-- HOW TO COMPLETE THIS TASK --
Each line from the one that contains "Task: Go to the İletişim contact page" to the end of the material must be quoted exactly; include both end lines and nothing else.
+===+
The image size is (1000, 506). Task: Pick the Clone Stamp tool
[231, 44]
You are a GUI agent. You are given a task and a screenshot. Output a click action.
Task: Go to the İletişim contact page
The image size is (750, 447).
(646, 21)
+===+
-- RESPONSE --
Task: Go to the İletişim contact page
The image size is (750, 447).
(646, 21)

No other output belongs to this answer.